[GIVEN TEXT]:
Do we agree?
Pain is not a friend. It’s never welcomed. We never go looking for it. We don’t want it. We fear it.
But at the gym, we hunt it down. We want it.
We seek pain because there is something to gain: chiseled abs, a protuberant ass, David-esque sculpted arms and legs…you get the (beautiful) picture. We know that some blood, sweat, and maybe a few tears, gives us great achievement of some great reward.
In fact, back in the early ‘80’s, Jane Fonda popularized the catchphrase “no pain, no gain” to encourage fitness fanatics to “feel the burn” with her sweaty, sexy, semi-masochistic, at-home video workouts of spandex and legwarmers. Ladies (and some men) wore their VHS tapes down and leotards out for the burn (baby burn!) because well, just look at Jane Fonda! Megyn Kelly knows what I’m talking about.
To some, feeling pain is feeling alive. Others, from Buddha to Aga Khan to Ernest Hemingway to Stevie Wonder, believe that experiencing pain and the challenge to overcome it is what life’s about.
Not all pains are created equally. Some are grander, more intense, direr than others, but that’s not to be judged because pain is subjective. Objectively speaking, “big” pains (physical, emotional, mental, financial, etc) affect everyone in big ways. Life-altering-level pains test our will, strength, focus, and discipline. I call them “rock bottoms.”

[INFORMATION PROVIDED]:
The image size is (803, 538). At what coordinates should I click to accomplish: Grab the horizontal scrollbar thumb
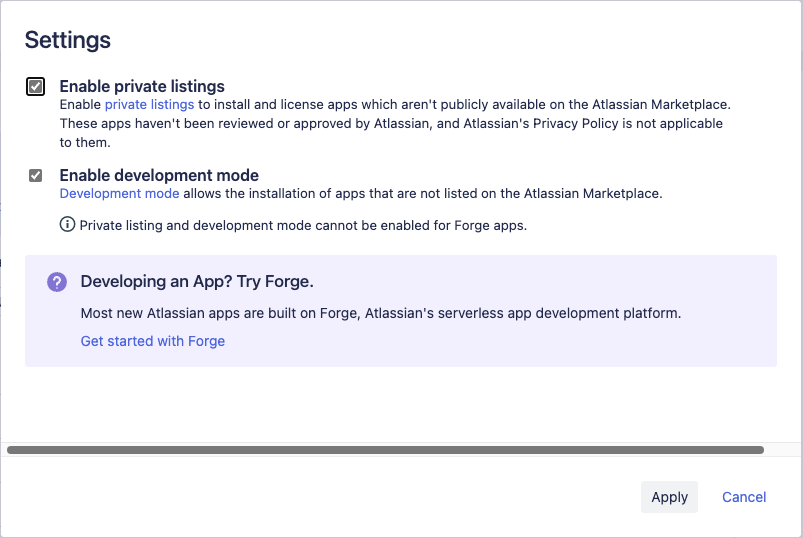[385, 450]
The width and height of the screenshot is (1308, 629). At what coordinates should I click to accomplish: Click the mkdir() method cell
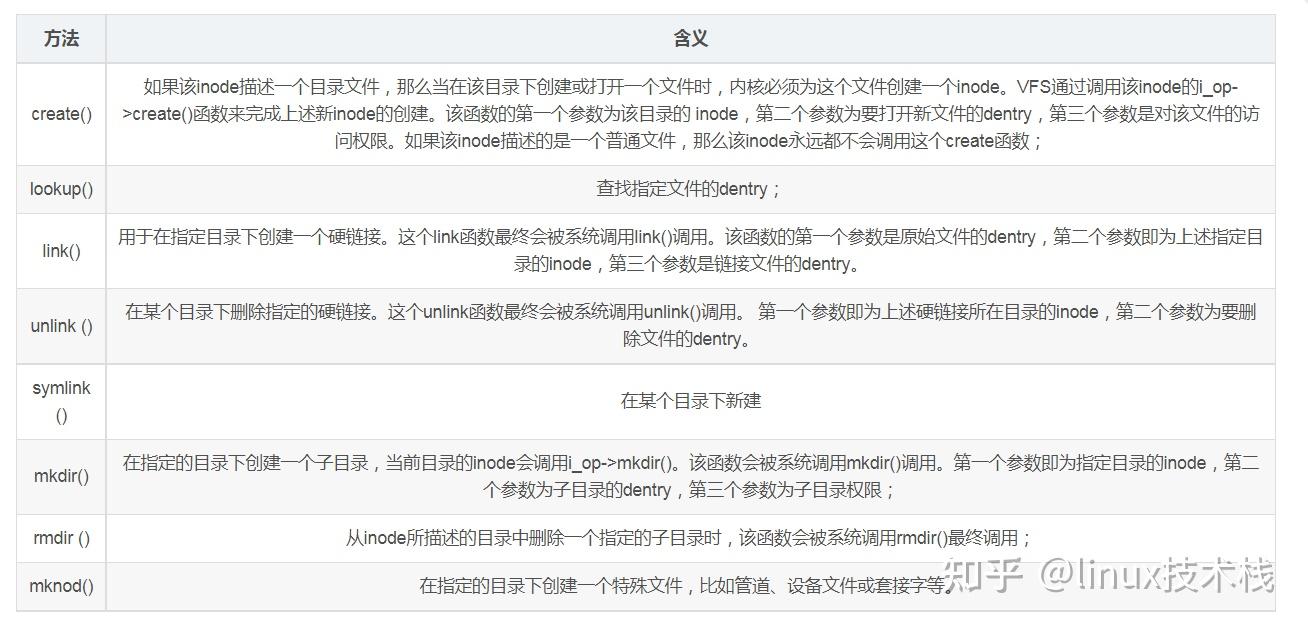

[LIST OF TASKS]:
**a.** In the piece on pain, who popularized the catchphrase "no pain, no gain" in the early '80s?
**b.** Explain why, according to the piece on pain, people seek pain at the gym even though they normally fear it.

[ANSWERS FOR THE EXERCISE]:
**a.** Jane Fonda popularized it.

**b.** People seek pain at the gym because there is something to gain, such as chiseled abs and sculpted arms and legs. They know that some blood, sweat, and maybe a few tears bring great achievement of some great reward.